◆ EXERCISE PROMPT:
Return, word for word, only the lines of the data below that lie between the line with "Task: Collapse the" and the line with "Screen dimensions: 1295x924", those two lines included.

---------- MATERIAL FOR THIS TASK ----------

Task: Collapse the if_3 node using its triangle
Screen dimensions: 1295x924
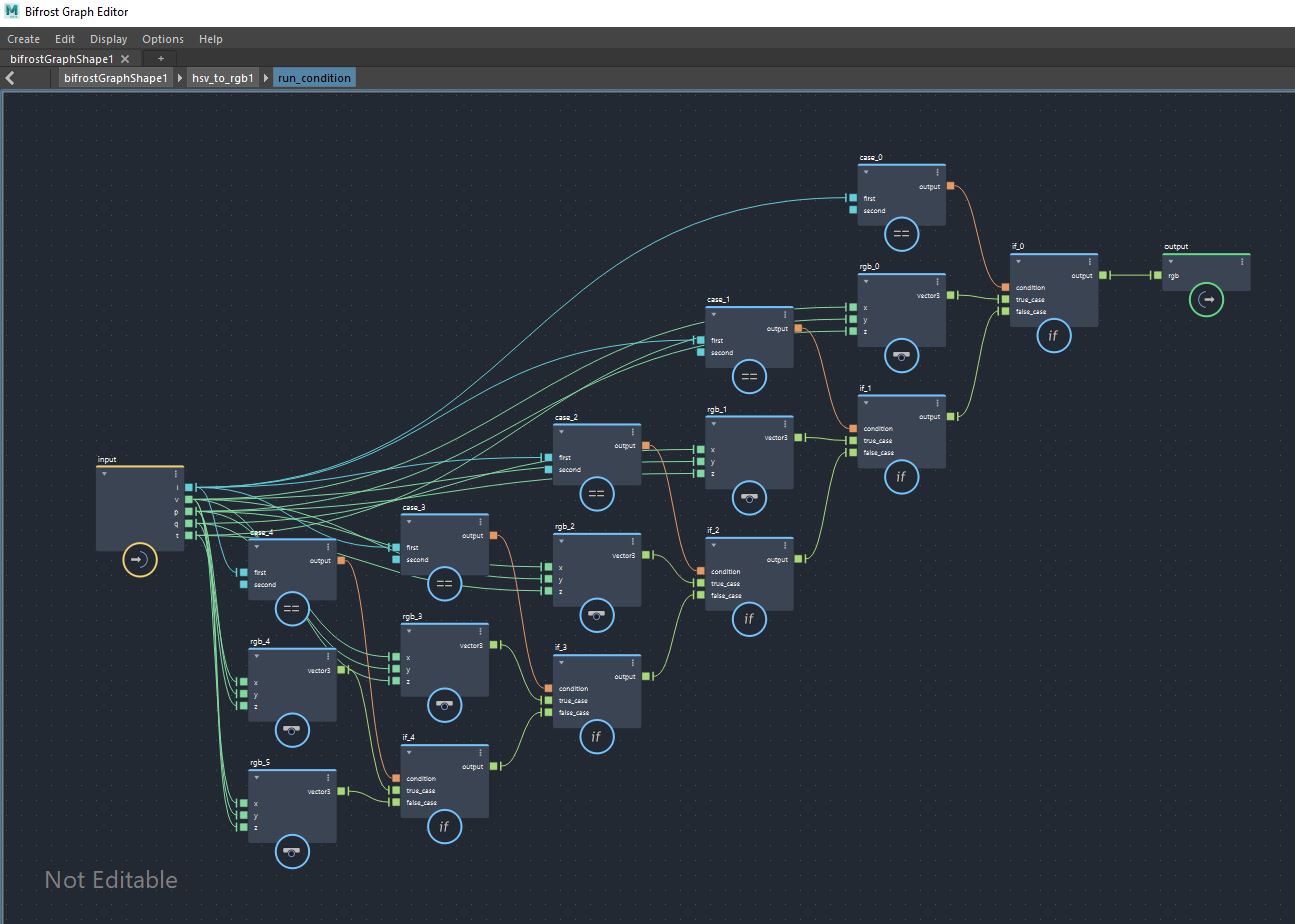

----------
---------- MATERIAL FOR THIS TASK ----------

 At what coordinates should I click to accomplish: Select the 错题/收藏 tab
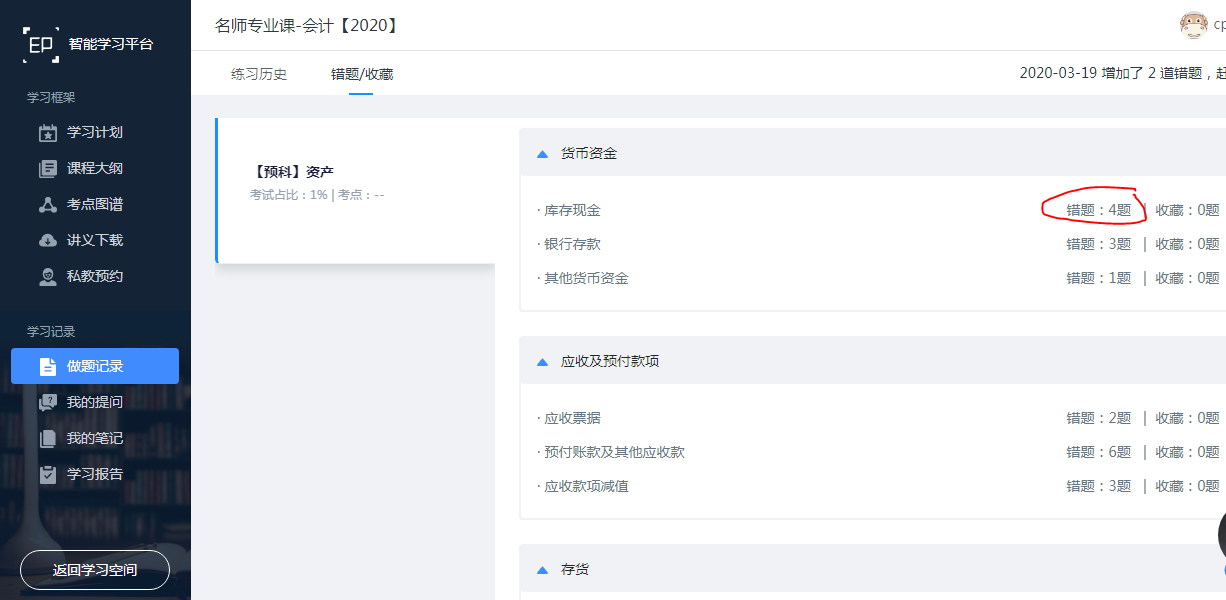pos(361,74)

----------
---------- MATERIAL FOR THIS TASK ----------

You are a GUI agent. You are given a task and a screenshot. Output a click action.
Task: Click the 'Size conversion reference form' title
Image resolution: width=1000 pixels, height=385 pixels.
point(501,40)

----------

◆ TASK RESULT:
Task: Collapse the if_3 node using its triangle
Screen dimensions: 1295x924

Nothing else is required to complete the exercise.